Fragmento de la página
★ ★ ★ ★ ★
Dicha centralidad de la naturaleza como objeto de meditación en torno al conflicto armado, por ejemplo, se evidencia (además de los Autos de la JEP) en el reciente Informe de la Comisión de la Verdad (2022) que explora tímidamente la relación entre “naturaleza” y “violencia” a través de un gesto ambivalente: por un lado, el de reconocer el territorio y/o la naturaleza como “víctima”, es decir, como un “sujeto de derechos”, como dice la Jurisdicción de Paz, alrededor del cual se puede pensar en una justicia transicional “verde”, la más reciente variación sobre el tema restaurativo. Por otro, “como sujeto de dolor”, cuyo planteamiento nos permite aventurar una lectura sistémica de las “violencias de larga temporalidad” que nos invita a relatar la “violencia” de otra manera, más allá del arco narrativo de la confrontación político-ideológica (que llamamos “conflicto armado”) en función de la competencia por el Estado.
El primero es un gesto jurídico que se sitúa más en el ámbito causal, de los “impactos”, de una visión humano-céntrica de la violencia y de los derechos de los humanos. Y aunque es un avance importante para pensar las relaciones entre “naturaleza” y “violencia”, es también de alguna forma una domesticación de una “naturaleza” a la que no se le da cualificaciones de un sujeto, porque no piensa o no tiene “consciencia”. El segundo es un gesto heterodoxo y revelador sin duda, que se sitúa en el ámbito del volumen testimonial del Informe Final (Cuando los Pájaros No cantaban: Historias del Conflicto Armado en Colombia) y que nos plantea una gran cantidad de preguntas que se salen de los modos comunes de entender las violencias en Colombia.
★ ★ ★ ★ ★
Filas
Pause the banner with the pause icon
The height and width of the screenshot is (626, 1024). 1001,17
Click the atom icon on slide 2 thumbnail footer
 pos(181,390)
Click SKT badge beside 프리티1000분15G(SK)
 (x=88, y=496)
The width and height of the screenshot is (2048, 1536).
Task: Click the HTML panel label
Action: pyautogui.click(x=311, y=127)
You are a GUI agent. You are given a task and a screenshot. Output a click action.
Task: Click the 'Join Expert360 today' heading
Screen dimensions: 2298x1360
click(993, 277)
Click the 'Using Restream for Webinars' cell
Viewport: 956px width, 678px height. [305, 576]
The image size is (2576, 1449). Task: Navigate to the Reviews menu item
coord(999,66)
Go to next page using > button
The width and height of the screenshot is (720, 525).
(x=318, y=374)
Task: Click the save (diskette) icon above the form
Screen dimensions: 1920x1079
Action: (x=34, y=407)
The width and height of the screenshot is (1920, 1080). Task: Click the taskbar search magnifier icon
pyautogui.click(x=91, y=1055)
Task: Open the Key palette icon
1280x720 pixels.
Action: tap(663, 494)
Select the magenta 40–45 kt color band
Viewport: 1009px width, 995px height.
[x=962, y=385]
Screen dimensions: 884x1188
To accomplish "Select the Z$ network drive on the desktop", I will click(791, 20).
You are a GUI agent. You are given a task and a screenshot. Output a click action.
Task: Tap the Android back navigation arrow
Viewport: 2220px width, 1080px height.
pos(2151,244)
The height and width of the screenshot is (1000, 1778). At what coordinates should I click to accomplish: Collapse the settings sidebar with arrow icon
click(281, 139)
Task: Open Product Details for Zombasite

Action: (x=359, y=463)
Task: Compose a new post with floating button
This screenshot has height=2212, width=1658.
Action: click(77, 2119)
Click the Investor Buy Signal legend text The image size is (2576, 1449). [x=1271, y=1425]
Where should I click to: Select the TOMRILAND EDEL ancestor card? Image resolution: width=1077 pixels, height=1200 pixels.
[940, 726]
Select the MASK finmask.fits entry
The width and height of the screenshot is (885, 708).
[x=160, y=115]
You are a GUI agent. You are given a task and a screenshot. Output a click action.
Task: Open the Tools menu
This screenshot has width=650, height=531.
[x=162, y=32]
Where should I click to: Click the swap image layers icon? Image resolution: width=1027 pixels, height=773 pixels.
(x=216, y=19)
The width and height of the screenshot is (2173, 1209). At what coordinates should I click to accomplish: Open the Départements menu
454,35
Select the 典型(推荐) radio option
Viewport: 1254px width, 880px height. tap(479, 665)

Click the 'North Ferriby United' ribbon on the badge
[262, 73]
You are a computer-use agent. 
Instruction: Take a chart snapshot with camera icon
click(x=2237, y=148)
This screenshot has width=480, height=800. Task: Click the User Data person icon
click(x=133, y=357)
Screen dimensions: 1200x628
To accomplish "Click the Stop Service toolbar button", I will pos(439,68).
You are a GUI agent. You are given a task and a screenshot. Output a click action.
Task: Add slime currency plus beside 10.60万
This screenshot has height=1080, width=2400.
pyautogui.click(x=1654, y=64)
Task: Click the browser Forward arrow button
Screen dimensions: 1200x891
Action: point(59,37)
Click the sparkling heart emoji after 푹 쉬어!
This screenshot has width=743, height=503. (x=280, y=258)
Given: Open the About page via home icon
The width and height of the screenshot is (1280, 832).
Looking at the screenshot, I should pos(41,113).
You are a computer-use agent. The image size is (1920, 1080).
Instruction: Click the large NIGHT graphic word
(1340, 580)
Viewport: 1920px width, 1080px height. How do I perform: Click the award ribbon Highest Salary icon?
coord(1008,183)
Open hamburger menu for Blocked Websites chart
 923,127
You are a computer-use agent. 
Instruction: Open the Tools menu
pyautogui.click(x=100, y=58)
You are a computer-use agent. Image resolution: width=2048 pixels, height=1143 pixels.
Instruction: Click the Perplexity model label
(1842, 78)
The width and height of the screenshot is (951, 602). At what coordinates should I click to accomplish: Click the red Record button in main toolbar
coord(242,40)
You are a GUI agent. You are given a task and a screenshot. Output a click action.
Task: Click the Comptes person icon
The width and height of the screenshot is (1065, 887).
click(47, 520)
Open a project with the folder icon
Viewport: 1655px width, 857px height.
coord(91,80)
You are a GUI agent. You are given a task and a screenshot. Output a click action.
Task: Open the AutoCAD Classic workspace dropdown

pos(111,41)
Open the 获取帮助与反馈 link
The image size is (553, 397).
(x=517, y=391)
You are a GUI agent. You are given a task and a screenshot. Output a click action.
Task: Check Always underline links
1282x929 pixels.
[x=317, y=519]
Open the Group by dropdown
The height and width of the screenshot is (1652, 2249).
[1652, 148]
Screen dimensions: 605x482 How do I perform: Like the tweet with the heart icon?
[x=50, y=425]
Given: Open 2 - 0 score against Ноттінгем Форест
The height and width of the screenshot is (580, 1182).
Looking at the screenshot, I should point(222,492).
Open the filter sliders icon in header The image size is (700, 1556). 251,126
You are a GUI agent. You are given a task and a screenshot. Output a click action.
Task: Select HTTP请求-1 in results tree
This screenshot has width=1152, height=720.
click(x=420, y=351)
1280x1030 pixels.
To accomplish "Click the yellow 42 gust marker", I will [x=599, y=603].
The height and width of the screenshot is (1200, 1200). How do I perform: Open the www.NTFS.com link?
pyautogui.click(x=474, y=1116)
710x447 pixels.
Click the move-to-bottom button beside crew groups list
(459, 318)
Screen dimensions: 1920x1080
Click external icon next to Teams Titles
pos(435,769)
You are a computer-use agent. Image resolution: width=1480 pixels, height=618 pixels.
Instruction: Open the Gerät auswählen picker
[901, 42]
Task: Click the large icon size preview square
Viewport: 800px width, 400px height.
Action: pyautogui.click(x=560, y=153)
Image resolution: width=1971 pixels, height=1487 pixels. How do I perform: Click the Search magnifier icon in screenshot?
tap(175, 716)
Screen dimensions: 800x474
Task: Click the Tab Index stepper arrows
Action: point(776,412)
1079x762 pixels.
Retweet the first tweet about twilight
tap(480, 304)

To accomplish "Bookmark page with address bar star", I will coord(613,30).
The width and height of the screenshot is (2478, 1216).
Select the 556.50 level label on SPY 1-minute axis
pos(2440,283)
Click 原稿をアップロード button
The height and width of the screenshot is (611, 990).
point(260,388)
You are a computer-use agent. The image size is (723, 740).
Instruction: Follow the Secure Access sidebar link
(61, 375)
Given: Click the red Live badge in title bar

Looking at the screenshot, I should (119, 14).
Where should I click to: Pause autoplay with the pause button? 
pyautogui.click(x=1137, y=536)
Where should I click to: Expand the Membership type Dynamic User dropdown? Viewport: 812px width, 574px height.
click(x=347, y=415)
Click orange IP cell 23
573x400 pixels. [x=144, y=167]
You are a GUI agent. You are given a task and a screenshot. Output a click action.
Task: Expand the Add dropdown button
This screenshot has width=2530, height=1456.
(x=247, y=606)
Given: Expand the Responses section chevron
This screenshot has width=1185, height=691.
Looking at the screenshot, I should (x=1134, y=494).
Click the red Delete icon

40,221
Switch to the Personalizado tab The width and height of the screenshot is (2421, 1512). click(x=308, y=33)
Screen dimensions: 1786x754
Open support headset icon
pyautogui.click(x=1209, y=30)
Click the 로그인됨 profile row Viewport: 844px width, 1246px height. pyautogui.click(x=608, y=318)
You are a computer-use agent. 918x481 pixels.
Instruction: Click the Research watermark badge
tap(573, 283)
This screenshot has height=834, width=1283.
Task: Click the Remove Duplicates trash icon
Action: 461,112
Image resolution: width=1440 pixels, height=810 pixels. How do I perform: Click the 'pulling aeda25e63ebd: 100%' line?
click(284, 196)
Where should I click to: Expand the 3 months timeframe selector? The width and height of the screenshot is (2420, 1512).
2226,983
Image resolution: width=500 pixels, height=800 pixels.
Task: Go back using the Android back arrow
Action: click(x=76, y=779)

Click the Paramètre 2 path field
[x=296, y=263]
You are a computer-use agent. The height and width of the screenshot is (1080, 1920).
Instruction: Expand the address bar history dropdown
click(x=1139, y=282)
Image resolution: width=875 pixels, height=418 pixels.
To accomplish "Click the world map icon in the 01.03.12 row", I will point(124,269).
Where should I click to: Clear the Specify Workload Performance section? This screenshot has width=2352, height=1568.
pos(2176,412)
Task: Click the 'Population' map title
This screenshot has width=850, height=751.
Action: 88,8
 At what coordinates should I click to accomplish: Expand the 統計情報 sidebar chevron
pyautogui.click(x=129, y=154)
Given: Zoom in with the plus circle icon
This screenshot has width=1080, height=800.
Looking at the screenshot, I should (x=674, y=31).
★ ★ ★ ★ ★
Tareas escritas
(1) Devuelve sin cambios el tramo del fragmento sobre naturaleza y violencia que va desde "El primero es" hasta "violencias en Colombia.".
(2) Según el fragmento sobre naturaleza y violencia, ¿cuál es el título del volumen testimonial del Informe Final?

Conjunto de respuestas
(1)
El primero es un gesto jurídico que se sitúa más en el ámbito causal, de los “impactos”, de una visión humano-céntrica de la violencia y de los derechos de los humanos. Y aunque es un avance importante para pensar las relaciones entre “naturaleza” y “violencia”, es también de alguna forma una domesticación de una “naturaleza” a la que no se le da cualificaciones de un sujeto, porque no piensa o no tiene “consciencia”. El segundo es un gesto heterodoxo y revelador sin duda, que se sitúa en el ámbito del volumen testimonial del Informe Final (Cuando los Pájaros No cantaban: Historias del Conflicto Armado en Colombia) y que nos plantea una gran cantidad de preguntas que se salen de los modos comunes de entender las violencias en Colombia.

(2) Cuando los Pájaros No cantaban: Historias del Conflicto Armado en Colombia.